The first is that the energy I found within to get unlost was not an intellectual frame of reference, nor a socially imbued construct (they are only good for shelter anyway) nor some special talent at tapping unknown reserves. But was the very emotional core of the animal of me. That which moves. Or in another word, panic. This energy moved me and got me from tree to tree. Got me up and down the trees. Got me back to the road.
In the same turning within I found that the person I was became disjointed, detached, or floating, though very concerned with everything. This person thought up the tree climbing scenario, decided on a line of flight, organised the autopilot again, and recognised the rocks ahead, and knew where the road was. I was disaffected by the sudden change of landscape into terrain.
Having never been lost before, beyond a momentary disorientation, I have never been in this ‘place’ before. When one is momentarily disorientated, one’s frame of reference is slightly askew from one’s expected perceptions. Is it a duck? Is it a rabbit? It is overcoming by re-jigging or tweaking one or other of the aspects of their view that one regains one’s composure. Rarely is there a need to move.
Being lost means being stripped of a landscape. There is only a terrain. Your movements fail to create a landscape out of that terrain. Your composure is gone. Confidence has failed you. Your body is unfounded. Its movements fail. It becomes possible that as the landscape has gone soon the body will follow. Unless you can regain the landscape. The panic is not the claustrophobic frenzy, for you do not what out, or agoraphobia where you want in, it is not a line of flight from, or to, in escape but it is related to both. The panic exists in place of your composure. The composure has failed, the landscape is gone, but the body is still here and the animal is not dead, yet.
In instructions to the lost or the broken down, emergency services often say things like, stay where you are, or stay with the vehicle.

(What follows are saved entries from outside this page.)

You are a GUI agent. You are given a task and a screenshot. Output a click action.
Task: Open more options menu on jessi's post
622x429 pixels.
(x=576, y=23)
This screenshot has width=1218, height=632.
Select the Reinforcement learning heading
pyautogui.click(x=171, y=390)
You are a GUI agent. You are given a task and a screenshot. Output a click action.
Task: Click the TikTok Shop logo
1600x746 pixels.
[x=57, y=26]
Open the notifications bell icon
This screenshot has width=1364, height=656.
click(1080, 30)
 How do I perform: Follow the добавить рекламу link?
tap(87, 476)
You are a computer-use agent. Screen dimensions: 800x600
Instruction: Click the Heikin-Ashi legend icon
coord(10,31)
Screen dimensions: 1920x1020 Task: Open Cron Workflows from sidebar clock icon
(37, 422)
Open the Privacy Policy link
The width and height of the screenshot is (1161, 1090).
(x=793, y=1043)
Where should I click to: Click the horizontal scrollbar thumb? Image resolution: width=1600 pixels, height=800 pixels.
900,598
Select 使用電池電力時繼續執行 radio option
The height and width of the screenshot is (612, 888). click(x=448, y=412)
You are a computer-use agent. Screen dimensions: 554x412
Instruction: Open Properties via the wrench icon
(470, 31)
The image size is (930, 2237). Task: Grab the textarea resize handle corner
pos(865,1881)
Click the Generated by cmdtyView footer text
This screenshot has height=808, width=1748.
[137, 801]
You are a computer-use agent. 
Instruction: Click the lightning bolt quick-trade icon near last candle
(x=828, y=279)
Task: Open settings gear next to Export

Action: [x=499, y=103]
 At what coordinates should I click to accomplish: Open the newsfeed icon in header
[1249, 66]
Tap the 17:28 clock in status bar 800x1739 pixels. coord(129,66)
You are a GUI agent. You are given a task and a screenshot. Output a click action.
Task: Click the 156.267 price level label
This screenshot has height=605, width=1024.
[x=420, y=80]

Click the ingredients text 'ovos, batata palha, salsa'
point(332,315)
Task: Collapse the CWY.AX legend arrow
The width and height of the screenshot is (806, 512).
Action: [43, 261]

This helps rescuers track your (non) movements and also allows them more time to find you as you have not wasted energy in a blind panic flailing around uselessly in the scrub. Panic is the last fling and brings you near to the edge of your life.
However if you can ride that panic, not let it rule you, but not deny it, and re-compose yourself within that energy, using it to move, give it style, so that by re-composing your body you compose a landscape again from the terrain. For the re-composing embodies a style that allows you to bridge to the landscape you left behind. That gives your movement bias in a way that blind panic does not. Even if it only consists of a series of select trees and everything else is just an obstacle that has to be bashed through and not contemplated in reverence for its own sake.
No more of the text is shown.